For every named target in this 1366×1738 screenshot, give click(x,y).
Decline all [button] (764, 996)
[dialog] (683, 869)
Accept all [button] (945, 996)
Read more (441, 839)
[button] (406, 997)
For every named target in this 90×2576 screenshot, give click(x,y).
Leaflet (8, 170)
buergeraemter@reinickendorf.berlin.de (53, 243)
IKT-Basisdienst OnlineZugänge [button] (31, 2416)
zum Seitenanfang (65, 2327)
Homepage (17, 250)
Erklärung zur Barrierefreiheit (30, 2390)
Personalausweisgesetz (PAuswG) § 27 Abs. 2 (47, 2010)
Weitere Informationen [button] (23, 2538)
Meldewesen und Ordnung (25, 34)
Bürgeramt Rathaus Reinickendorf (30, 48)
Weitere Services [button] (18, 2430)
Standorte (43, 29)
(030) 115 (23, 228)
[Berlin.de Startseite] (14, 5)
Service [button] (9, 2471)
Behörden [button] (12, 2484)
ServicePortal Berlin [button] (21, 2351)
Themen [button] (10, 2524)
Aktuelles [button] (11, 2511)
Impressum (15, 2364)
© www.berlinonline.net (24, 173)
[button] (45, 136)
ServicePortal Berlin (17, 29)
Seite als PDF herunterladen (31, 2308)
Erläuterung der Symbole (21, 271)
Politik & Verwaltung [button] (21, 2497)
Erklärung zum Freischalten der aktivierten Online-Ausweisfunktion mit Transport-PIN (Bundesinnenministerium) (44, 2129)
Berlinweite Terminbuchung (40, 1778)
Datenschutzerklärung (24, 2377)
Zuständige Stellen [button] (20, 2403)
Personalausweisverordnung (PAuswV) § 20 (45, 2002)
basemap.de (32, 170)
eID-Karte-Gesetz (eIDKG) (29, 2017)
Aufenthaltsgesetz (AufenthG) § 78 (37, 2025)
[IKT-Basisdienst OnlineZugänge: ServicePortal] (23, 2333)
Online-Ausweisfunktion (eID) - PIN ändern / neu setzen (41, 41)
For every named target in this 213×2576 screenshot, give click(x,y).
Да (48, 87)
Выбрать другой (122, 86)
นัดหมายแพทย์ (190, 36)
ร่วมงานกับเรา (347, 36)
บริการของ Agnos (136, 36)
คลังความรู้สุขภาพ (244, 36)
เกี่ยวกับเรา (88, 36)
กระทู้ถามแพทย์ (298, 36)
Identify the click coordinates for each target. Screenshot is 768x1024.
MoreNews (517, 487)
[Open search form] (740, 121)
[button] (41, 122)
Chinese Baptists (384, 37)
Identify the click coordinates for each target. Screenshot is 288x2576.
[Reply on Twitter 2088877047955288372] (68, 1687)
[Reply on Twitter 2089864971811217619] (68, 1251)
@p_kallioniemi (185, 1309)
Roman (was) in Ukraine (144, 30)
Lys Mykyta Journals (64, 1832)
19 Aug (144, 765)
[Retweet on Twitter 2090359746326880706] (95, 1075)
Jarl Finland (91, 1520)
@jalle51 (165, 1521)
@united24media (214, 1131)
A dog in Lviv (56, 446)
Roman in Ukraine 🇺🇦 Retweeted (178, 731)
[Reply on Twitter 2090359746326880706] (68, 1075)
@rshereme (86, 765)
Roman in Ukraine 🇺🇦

-*-

Work instruction: When the string "coordinates" appears in a line of the records above, that line is to be copied.

Output for this task:
Identify the click coordinates for each target. Screenshot is 768x1024.
Identify the click coordinates for each target. Screenshot is 288x2576.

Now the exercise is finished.